Steeped as they were in the Lockean tradition of natural rights and individual liberty, the constitutional framers held that the inalienable rights to life, liberty, and property were best preserved within a federal system of divided sovereignty, in which the central government was weak and most powers devolved to the states, or to the people, respectively, as stated in the 10th Amendment. If a state grew tyrannical, competition from other states — and the individual’s ability to switch allegiances by exiting the political arrangement — would create something of an agora in government. This was the Framers’ genius.

The concentrated powers Lincoln sought were inimical to the Founders’ loose constitutional dispensation. To realize his expansionist ideals, Lincoln would have to crush any notion of the Union as a voluntary pact between sovereign states and individuals.

By Lincoln’s admission, he prosecuted the war between the Union States of the North and the Southern Confederate States in order to maintain the Union; he vowed to so do “by freeing all the slaves or without freeing any slave,” as Mark Bostridge conceded uncontroversially in the Times Literary Supplement (December 10, 2010). Duly, Lincoln’s “Emancipation Proclamation” guaranteed that slaves were freed only in regions of the Confederacy still inaccessible to the Union army.
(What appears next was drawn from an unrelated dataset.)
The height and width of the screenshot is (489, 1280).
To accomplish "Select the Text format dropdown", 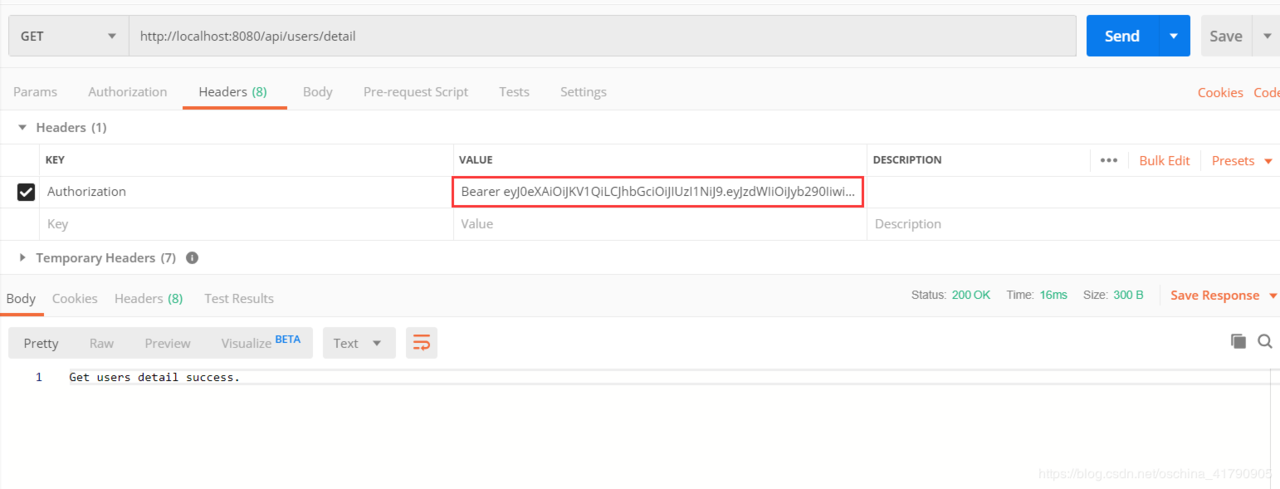I will coord(358,343).
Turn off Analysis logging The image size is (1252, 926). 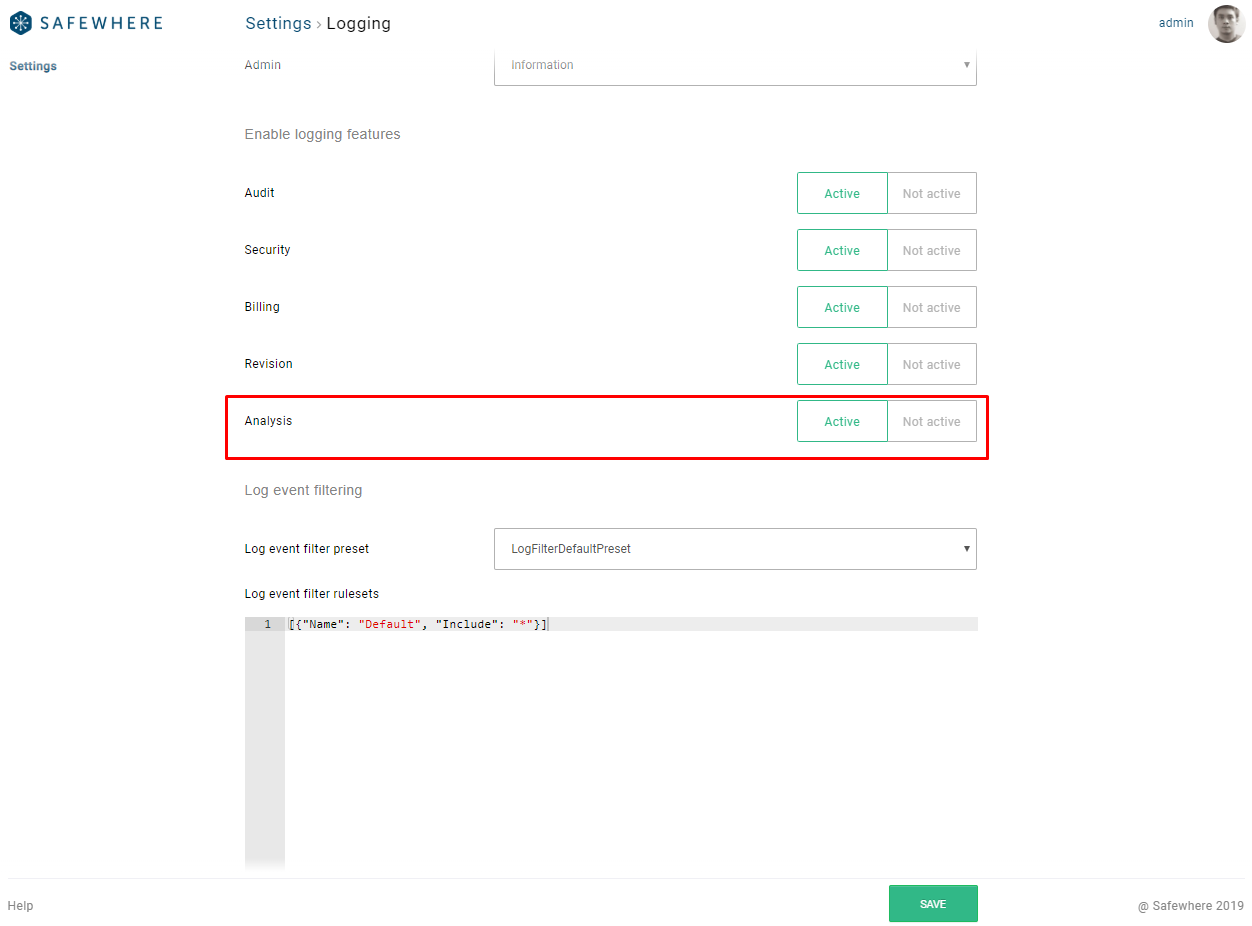pyautogui.click(x=931, y=420)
Union soldiers, for their part, were permitted to seize slaves in rebel territory and put them to work. In areas loyal to the North, slaves were not emancipated. After the war, Lincoln offered little land to the freed men; parceling off the spoils to his constituent power-base: the railroad and mining companies.
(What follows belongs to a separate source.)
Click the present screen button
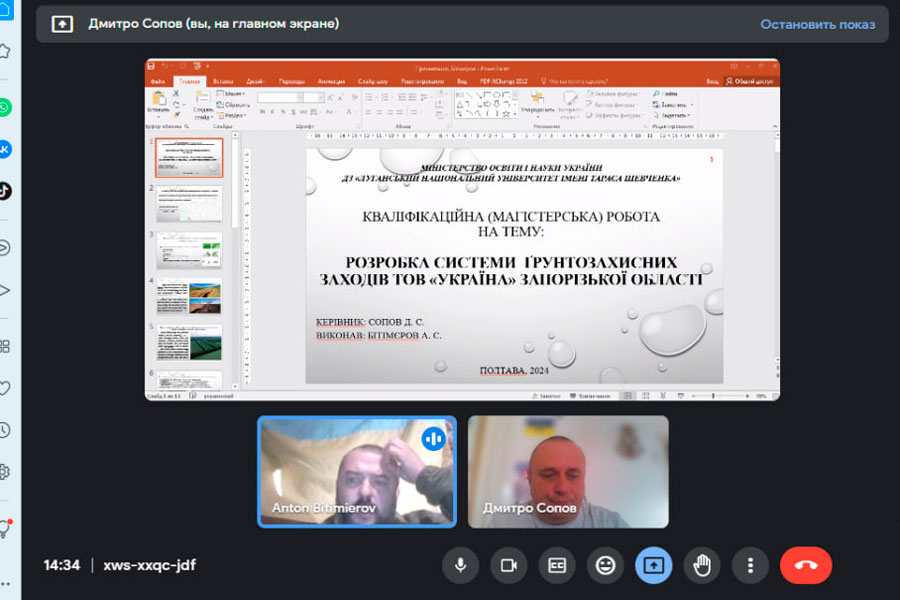900x600 pixels. [653, 565]
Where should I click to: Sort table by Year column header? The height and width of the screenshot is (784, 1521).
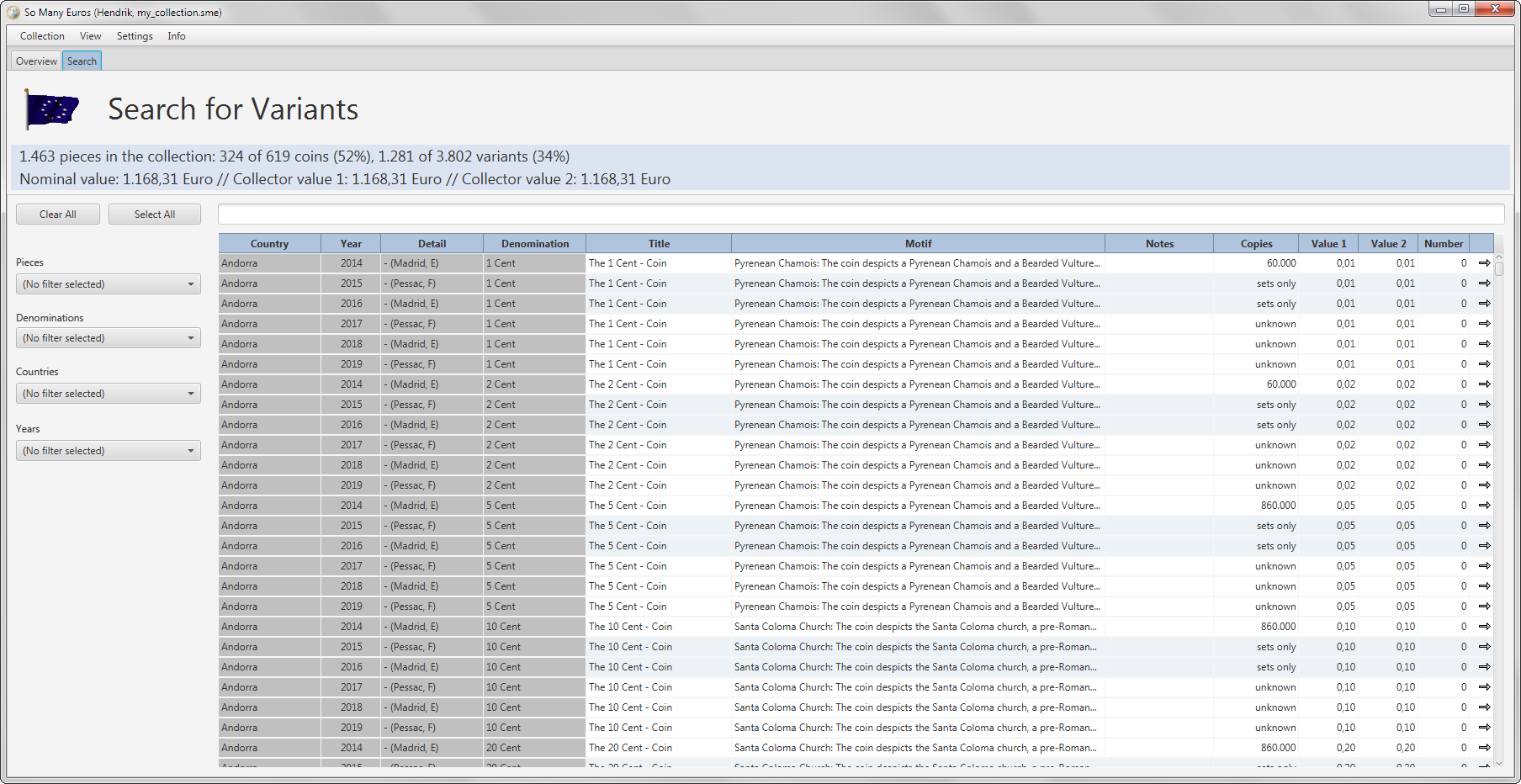(x=351, y=244)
The North was no more fighting to abolish slavery than the South was fighting to preserve it: A mere 15 percent, or thereabouts, of Southerners owned slaves.
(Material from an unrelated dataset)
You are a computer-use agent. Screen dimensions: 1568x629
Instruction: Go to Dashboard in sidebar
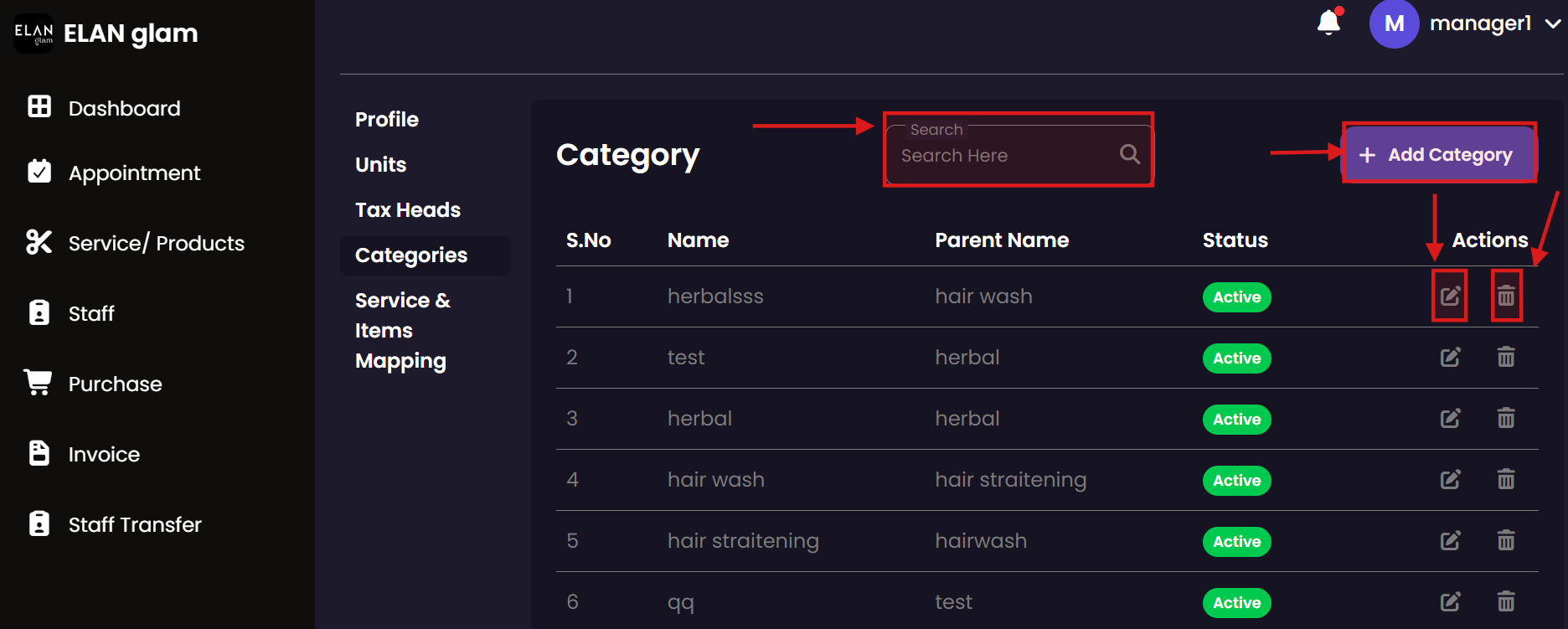coord(124,108)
The “pseudo-intellectuals who [are] devoted to pulling the wool over the public’s eyes” have a lot to answer for. Lincoln’s violent, unconstitutional revolution took the lives of 620,000 individuals (including 50,000 Southern civilians, blacks included), maimed thousands, and brought about “the near destruction of 40 percent of the nation’s economy.” “The costs of an action cannot be dismissed as irrelevant to morality,” wrote the Mises Institute’s David Gordon in “Secession, State & Liberty.” Almost every other country at the time chose the path of peaceful emancipation. Yet today’s Americans look upon the terrible forces Lincoln unleashed as glorious events, the native appetite having habituated to carnage over time.

Lincoln lovers like to claim that the Constitution ratified in 1788 forbade peaceful secession, and authorized a federal government of so-called limited, delegated powers to invade and occupy any seceding state; declare martial law, subdue secessionists by force, burn and ransack entire cities, and then establish a military dictatorship over those states lasting a dozen years.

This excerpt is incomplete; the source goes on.